This is one of my nominees for can-use-improvement-for-good-out-of-box-run-with-Admin-privileges.

But to get back to the original topic, Duplicati.GUI.TrayIcon.exe is presumably the explanation which doesn’t say quite enough, and there’s also not much talk in forum or GitHub issues – it’s uncommon:

--read-config-from-db
Set this option to read server connection info for running service from its database (only together with no-hosted-server).

--no-hosted-server
Set this option to not spawn a local service, use if the TrayIcon should connect to a running service.

On a default .msi install, TrayIcon contains its own Duplicati Server for the web browser to connect to, and which also does the backup and other operations. In a Windows service install, the server portion starts at boot time, and the TrayIcon at login time. TrayIcon then needs to connect to the server which sometimes means it may need a web UI password or certificate information so it can update its status.

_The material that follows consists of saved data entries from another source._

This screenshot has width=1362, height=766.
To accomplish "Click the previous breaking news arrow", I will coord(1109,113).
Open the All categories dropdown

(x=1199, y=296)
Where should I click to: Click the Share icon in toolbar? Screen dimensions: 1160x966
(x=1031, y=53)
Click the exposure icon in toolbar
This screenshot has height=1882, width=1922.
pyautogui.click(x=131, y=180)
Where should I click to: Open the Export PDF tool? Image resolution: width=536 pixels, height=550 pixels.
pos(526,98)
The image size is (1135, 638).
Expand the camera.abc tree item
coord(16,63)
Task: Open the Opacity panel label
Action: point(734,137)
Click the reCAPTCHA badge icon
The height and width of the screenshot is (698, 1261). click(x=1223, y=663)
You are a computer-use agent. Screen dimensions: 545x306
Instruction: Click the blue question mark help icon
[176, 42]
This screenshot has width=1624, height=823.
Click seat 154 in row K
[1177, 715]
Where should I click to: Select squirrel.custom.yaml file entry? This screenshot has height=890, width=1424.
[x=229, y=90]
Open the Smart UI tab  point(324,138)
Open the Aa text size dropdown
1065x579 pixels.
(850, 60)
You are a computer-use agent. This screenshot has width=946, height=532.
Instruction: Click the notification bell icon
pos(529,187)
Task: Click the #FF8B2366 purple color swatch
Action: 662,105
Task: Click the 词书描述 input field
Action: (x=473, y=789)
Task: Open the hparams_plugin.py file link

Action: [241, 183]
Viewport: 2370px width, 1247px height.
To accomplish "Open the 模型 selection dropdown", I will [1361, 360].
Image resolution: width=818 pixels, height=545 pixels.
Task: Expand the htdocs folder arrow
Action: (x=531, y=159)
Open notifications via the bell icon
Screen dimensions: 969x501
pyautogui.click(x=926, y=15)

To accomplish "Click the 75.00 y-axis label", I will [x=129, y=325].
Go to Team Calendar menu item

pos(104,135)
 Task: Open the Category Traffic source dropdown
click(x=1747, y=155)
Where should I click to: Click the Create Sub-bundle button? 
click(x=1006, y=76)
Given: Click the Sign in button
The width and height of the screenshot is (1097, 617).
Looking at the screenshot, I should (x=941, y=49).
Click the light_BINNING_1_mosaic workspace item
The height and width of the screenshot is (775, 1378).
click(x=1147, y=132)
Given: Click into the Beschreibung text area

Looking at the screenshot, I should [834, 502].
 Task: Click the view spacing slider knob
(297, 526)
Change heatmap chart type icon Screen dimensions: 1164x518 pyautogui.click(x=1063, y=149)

The following code looks like --read-config-from-db connects to the configuration database to read info:

and sometimes this works, but sometimes its blocked by file access permissions to read the database.

EDIT:

Duplicati Tray Icon Silently Dies with --no-hosted-server arg #3137 gets into the permissions problem. Password or certificate on the server is not always used, but that might be the code that fetches them.

Reading configuration from the DB will have fewer permissions problems with non-default DB location which does not put it in SYSTEM account profile, and this also lets it survive Windows’ version update.